→ **Recorded information**:
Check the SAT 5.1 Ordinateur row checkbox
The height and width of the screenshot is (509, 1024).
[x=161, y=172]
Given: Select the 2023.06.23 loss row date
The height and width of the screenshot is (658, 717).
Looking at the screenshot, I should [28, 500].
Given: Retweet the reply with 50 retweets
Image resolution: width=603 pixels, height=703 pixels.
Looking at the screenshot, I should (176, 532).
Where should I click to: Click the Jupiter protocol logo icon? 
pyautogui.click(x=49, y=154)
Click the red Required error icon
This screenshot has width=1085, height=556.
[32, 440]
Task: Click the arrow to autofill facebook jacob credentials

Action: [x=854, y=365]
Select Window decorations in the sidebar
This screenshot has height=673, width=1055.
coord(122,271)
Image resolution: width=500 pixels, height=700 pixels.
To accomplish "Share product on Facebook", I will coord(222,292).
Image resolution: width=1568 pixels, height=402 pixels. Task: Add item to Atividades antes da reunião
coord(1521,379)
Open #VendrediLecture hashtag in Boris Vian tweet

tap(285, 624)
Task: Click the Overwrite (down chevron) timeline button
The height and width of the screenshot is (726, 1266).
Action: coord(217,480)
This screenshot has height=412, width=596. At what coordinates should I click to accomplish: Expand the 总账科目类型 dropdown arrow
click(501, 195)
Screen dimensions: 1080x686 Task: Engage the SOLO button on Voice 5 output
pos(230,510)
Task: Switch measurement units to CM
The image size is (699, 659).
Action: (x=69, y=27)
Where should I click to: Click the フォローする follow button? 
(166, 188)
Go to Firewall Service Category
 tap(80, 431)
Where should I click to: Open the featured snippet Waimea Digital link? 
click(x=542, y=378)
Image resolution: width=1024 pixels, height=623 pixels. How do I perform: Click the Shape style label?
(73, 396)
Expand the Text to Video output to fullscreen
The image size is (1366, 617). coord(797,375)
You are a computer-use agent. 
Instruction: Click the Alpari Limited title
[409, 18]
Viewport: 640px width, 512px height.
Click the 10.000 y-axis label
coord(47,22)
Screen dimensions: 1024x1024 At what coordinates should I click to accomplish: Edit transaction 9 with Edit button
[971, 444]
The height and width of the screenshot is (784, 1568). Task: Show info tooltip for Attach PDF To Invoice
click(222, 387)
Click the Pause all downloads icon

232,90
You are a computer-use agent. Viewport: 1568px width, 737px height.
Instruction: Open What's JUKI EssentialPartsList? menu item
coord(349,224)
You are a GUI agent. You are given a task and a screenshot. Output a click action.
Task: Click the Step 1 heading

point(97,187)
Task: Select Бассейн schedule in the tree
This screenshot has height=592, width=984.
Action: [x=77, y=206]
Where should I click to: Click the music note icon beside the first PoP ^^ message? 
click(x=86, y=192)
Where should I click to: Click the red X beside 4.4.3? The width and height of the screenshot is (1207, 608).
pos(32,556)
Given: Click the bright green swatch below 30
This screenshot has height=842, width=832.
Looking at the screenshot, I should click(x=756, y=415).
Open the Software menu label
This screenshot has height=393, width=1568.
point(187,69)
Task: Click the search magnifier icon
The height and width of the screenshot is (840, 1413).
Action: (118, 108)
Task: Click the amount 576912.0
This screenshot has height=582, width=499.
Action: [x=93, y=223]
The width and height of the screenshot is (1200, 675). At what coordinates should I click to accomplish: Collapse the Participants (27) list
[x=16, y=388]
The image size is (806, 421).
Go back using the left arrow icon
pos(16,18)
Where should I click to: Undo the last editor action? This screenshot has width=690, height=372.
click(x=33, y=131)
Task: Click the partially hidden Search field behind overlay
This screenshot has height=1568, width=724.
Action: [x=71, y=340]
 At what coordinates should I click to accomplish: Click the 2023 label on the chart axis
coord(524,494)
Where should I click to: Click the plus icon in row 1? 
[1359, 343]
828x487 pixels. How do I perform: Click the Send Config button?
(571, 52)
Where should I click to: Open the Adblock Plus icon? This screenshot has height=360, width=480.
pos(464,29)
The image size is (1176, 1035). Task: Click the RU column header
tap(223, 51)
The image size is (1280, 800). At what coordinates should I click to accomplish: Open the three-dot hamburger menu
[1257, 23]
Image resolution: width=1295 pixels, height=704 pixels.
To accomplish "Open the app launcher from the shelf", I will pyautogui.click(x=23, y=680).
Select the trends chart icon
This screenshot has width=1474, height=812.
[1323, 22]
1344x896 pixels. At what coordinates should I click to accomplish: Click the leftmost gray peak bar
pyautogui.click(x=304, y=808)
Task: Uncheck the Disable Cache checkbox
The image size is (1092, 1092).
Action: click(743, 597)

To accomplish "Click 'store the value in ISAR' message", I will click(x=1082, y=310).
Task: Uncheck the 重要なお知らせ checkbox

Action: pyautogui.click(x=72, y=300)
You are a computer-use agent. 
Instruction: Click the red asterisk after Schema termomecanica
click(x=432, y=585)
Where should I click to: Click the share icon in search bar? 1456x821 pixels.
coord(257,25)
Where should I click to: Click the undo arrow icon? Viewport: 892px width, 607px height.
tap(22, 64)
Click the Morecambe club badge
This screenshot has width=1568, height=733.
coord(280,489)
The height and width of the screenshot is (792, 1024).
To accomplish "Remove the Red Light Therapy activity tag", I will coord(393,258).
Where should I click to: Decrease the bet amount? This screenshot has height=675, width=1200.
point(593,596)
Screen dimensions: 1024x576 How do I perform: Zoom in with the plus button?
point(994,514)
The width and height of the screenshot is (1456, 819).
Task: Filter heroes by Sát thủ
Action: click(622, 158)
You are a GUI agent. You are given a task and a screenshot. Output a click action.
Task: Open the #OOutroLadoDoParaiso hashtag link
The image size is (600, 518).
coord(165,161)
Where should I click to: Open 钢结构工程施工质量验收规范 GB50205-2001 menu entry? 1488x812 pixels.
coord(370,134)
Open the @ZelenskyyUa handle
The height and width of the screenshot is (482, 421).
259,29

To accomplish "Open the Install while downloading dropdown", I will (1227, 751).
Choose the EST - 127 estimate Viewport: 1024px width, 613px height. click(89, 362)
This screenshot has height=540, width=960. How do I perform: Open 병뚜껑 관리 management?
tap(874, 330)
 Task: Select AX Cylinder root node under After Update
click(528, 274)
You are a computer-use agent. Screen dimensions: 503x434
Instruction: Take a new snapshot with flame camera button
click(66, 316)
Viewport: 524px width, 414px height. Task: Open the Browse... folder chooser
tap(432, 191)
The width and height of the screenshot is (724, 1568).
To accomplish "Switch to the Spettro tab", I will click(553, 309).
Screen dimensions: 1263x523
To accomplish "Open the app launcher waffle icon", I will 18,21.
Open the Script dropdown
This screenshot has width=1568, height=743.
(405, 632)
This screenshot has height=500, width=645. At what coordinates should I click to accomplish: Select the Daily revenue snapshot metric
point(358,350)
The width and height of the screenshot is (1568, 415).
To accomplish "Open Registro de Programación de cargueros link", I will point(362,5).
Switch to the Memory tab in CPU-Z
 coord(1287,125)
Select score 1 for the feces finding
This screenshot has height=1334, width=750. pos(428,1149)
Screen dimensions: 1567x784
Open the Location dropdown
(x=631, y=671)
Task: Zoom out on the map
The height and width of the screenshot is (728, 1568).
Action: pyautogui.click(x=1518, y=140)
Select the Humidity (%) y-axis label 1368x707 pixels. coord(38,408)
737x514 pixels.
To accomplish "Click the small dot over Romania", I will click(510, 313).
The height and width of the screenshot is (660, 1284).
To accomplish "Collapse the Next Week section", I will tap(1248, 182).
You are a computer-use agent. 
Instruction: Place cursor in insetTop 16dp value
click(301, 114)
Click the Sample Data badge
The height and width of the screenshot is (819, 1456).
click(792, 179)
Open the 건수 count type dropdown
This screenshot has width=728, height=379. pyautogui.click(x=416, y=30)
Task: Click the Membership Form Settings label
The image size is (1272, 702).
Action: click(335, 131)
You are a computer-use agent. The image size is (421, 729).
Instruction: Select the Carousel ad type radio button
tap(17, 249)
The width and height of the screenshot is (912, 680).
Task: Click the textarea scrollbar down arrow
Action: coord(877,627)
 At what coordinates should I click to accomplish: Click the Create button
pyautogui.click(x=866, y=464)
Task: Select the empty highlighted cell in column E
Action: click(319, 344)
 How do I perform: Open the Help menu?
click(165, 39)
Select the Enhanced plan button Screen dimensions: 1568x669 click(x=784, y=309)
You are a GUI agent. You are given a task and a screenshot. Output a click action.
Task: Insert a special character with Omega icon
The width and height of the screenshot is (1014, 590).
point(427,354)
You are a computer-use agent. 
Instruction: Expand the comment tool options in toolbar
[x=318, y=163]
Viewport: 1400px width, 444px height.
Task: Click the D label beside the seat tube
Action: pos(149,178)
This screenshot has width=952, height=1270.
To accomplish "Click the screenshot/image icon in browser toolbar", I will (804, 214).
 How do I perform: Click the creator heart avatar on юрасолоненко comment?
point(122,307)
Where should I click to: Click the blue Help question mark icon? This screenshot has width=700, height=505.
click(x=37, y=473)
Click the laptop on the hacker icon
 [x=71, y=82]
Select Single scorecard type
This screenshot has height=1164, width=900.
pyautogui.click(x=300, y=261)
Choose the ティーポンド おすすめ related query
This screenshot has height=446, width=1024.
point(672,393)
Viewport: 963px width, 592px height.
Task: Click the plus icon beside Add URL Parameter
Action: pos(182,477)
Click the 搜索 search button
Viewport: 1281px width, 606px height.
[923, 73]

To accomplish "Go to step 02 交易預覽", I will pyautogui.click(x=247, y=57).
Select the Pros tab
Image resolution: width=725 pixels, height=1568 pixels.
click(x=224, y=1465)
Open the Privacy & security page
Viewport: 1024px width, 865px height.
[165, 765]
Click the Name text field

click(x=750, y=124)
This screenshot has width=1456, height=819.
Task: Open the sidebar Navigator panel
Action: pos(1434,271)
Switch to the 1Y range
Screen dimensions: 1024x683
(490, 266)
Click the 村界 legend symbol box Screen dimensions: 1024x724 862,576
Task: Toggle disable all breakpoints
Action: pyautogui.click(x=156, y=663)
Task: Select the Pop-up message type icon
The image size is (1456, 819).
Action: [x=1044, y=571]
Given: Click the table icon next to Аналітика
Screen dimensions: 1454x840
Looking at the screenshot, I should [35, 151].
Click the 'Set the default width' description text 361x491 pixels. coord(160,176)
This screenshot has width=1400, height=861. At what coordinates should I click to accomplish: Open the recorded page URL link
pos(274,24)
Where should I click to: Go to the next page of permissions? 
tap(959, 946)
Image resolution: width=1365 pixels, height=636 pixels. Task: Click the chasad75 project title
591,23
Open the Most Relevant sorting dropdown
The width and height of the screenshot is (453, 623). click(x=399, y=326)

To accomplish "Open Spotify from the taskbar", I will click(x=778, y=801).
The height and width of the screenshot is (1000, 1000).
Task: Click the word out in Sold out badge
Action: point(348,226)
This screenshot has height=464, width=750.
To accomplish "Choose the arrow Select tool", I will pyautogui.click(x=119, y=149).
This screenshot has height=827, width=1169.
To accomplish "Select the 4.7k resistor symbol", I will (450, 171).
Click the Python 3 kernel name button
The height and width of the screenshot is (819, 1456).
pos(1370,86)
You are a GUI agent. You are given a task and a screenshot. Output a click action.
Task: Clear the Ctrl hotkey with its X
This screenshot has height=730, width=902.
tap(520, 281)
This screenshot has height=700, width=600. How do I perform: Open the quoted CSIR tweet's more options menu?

→ **Exercise description**: Copy the records word for word, starting at the line that contains "Where should I click to: Open the Adblock" and ending after the line that contains "coord(165,161)".

→ **In response**:
Where should I click to: Open the Adblock Plus icon? This screenshot has height=360, width=480.
pos(464,29)
The image size is (1176, 1035). Task: Click the RU column header
tap(223, 51)
The image size is (1280, 800). At what coordinates should I click to accomplish: Open the three-dot hamburger menu
[1257, 23]
Image resolution: width=1295 pixels, height=704 pixels.
To accomplish "Open the app launcher from the shelf", I will pyautogui.click(x=23, y=680).
Select the trends chart icon
This screenshot has width=1474, height=812.
[1323, 22]
1344x896 pixels. At what coordinates should I click to accomplish: Click the leftmost gray peak bar
pyautogui.click(x=304, y=808)
Task: Uncheck the Disable Cache checkbox
The image size is (1092, 1092).
Action: click(743, 597)

To accomplish "Click 'store the value in ISAR' message", I will click(x=1082, y=310).
Task: Uncheck the 重要なお知らせ checkbox

Action: pyautogui.click(x=72, y=300)
You are a computer-use agent. 
Instruction: Click the red asterisk after Schema termomecanica
click(x=432, y=585)
Where should I click to: Click the share icon in search bar? 1456x821 pixels.
coord(257,25)
Where should I click to: Click the undo arrow icon? Viewport: 892px width, 607px height.
tap(22, 64)
Click the Morecambe club badge
This screenshot has width=1568, height=733.
coord(280,489)
The height and width of the screenshot is (792, 1024).
To accomplish "Remove the Red Light Therapy activity tag", I will coord(393,258).
Where should I click to: Decrease the bet amount? This screenshot has height=675, width=1200.
point(593,596)
Screen dimensions: 1024x576 How do I perform: Zoom in with the plus button?
point(994,514)
The width and height of the screenshot is (1456, 819).
Task: Filter heroes by Sát thủ
Action: click(622, 158)
You are a GUI agent. You are given a task and a screenshot. Output a click action.
Task: Open the #OOutroLadoDoParaiso hashtag link
The image size is (600, 518).
coord(165,161)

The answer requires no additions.